Research
Undstanding Rock Cracking Behavior from Microseismicity
Understanding the cracking behavior (i.e. initiation, propagation, and coalescence) of rocks in the subsurface is important for rock engineering such as enhanced geothermal systems (EGS). More specifically, in EGS, hydraulic fracturing is used to enhance the permeability of the often tight crystalline rocks in geothermal reservoirs by creating a system of open and well-connected fracture networks. However, in the field, one can rarely directly observe the cracking processes and must rely on indirect information such as micro-seismicity induced by the cracking processes. It is often challenging to infer the cracking behavior from micro-seismic data given the complex conditions (e.g. stress condition, lithology) that may affect their relations. As an experimentalist, I make used of well-controlled experimental tests to understand the cracking mechanisms and their relations with lab-scale microsesimicity, AE of rocks under different conditions. My research provides the basis for interpreting the microseismicity induced by rock cracking in these rock engineering projects.

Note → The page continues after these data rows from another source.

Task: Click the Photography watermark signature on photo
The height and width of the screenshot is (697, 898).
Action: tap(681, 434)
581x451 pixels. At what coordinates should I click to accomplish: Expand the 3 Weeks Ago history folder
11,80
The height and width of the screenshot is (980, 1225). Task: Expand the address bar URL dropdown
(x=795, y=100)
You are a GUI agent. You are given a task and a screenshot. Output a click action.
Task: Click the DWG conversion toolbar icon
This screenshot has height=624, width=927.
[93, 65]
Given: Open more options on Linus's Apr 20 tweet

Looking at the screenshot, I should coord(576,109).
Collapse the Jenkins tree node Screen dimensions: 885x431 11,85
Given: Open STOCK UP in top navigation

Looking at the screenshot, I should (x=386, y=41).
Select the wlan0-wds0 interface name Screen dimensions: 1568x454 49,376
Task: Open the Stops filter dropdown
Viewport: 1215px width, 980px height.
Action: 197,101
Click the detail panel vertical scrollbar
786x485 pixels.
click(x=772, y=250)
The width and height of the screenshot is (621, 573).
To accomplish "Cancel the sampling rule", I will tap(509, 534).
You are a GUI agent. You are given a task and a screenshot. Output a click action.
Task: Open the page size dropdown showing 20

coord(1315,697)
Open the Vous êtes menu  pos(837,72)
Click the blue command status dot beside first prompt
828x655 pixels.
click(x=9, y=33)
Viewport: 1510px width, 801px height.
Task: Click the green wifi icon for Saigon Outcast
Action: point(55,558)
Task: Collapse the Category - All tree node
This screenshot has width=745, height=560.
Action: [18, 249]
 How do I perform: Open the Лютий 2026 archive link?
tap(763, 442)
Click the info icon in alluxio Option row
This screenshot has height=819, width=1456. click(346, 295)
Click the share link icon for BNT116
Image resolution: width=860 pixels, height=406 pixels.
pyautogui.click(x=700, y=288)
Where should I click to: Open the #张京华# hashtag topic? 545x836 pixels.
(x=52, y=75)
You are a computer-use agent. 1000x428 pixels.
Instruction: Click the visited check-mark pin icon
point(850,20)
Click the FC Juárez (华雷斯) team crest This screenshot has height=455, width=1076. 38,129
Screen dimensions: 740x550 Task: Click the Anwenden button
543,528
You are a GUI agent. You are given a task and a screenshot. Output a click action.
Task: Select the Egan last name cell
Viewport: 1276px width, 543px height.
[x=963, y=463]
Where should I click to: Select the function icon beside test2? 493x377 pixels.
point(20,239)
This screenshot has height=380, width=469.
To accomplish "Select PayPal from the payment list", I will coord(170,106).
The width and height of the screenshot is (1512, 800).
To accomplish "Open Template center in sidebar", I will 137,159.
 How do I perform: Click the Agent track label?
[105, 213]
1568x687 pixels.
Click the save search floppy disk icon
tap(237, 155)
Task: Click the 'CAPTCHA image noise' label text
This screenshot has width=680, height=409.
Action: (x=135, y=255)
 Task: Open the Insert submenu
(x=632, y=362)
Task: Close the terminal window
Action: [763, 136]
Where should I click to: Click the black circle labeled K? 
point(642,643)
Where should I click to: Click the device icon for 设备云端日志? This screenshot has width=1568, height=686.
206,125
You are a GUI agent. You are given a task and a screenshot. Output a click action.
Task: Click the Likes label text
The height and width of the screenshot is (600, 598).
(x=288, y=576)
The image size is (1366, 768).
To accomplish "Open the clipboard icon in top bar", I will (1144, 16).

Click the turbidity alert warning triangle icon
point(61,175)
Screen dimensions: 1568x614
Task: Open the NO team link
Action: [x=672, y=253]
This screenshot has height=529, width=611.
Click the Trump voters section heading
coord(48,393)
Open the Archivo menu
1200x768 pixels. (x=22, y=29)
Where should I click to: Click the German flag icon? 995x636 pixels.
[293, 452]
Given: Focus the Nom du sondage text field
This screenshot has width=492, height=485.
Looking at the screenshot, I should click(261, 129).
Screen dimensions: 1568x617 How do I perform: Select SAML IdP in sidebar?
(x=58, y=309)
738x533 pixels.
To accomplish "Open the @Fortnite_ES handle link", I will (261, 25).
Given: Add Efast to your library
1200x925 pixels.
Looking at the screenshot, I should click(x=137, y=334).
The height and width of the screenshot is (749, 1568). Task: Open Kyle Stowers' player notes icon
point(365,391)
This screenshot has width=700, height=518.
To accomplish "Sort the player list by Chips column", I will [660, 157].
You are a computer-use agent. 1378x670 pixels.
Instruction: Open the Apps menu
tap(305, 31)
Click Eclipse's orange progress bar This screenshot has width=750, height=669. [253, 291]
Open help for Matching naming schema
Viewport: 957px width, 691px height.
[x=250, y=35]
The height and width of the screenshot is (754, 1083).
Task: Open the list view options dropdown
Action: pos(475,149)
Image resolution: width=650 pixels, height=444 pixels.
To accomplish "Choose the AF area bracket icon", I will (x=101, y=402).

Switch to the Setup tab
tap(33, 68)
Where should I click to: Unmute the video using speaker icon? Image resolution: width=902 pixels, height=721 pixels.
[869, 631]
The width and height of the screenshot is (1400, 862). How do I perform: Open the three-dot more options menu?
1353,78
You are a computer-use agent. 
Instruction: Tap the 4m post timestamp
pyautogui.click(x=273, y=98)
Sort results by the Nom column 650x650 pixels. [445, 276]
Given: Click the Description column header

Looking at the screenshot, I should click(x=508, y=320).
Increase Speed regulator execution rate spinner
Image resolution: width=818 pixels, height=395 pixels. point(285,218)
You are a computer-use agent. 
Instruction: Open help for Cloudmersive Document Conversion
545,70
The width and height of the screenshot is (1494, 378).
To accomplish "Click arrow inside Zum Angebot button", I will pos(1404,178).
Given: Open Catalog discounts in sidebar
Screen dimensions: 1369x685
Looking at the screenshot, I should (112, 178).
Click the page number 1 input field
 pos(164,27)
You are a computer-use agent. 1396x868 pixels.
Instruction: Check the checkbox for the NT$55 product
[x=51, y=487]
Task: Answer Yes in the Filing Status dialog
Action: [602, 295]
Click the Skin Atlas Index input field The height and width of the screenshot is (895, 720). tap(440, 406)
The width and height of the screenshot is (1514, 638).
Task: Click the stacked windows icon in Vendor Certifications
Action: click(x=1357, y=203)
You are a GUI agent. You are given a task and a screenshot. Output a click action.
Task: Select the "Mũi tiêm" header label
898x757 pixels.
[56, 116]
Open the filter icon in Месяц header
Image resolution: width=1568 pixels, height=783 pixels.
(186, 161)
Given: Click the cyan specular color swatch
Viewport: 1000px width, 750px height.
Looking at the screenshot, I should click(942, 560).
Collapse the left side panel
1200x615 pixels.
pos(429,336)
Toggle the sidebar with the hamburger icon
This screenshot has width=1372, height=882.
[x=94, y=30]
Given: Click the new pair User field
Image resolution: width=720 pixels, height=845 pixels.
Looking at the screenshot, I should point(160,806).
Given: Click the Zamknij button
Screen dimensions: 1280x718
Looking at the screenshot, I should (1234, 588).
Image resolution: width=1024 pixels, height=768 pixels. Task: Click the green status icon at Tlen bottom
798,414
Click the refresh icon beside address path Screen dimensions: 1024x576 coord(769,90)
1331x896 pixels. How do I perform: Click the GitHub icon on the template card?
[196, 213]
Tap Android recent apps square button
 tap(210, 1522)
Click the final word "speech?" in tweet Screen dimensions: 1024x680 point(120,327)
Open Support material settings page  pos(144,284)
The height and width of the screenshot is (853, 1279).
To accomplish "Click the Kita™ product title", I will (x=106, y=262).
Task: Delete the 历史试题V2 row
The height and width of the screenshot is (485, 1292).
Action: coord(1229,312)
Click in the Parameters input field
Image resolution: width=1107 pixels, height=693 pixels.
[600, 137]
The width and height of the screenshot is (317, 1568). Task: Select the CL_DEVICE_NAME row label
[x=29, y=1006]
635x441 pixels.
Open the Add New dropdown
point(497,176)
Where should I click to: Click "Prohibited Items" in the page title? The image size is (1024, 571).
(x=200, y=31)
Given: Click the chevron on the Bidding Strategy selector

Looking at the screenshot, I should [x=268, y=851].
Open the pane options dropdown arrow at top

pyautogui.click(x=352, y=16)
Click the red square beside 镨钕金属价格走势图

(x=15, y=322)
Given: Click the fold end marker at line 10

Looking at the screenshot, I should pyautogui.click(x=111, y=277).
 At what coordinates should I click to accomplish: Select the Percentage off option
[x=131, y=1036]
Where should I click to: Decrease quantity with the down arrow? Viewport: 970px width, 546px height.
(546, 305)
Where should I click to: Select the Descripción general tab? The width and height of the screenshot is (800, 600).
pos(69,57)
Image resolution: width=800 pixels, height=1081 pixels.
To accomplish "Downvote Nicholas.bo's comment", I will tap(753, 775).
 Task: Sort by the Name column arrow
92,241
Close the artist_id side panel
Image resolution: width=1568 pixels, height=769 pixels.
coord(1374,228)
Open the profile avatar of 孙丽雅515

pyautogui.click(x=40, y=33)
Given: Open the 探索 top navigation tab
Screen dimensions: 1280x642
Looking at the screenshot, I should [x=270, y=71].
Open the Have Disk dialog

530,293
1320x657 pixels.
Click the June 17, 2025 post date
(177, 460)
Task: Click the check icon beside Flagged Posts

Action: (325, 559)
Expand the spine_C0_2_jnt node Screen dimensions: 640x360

Microcracking Mechanisms of Granite
A comprehensive study on the nucleation, growth, and interaction of microcracks (i.e. microcracking) and the associated fracture process zones (FPZs) of rocks is crucial for better understanding and predicting subsequent macrocracking processes. My doctoral project focused on the microcracking mechanisms of granite using a multi-scale crack characterization method integrating AE and microscopic observation techniques such as scanning electron microscopy and petrographic microscopy. Since granite is a common host rock in EGS geological disposal of nuclear waste, my research could contribute to managing the efficacy of EGS or the safety of geological disposal of nuclear waste.
Intelligent Acoustic Emission Monitoring
Acoustic emission (AE) technique is a powerful tool for monitoring microcracking and microdamage in geomaterials such as rocks and cement. It finds broad application across disciplines, including Geotechnical Engineering, Geoscience, and Structural Engineering. While AI is revolutionizing seismic data analysis, its application to the lab-scale counterparts, namely AE remains relatively limited. The main challenge lies in the limited availability of labeled data—manually selected, picked, and weighted waveforms—within the AE community compared to the vast labeled datasets available in seismology. We created the Stanford Acoustic Emission Database (SAED), which includes ~ 50,000 manually picked waveforms. To our knowledge, SAED is the largest open-labeled dataset in the AE field. Based on the SAED, we trained and tested AE-PNet, a deep-learning model designed to pick P-wave arrivals both accurately and efficiently. Moving forward, our research will focus on extending AI applications to process continuous AE data for tasks such as denoising, P-phase picking, and event association. Continuous AE data provides deeper insights into microcracking mechanisms but presents significant challenges for traditional algorithms. In short, an AI-powered analysis workflow promises to enhance the reliability of AE results, unlocking the AE technique’s full potential.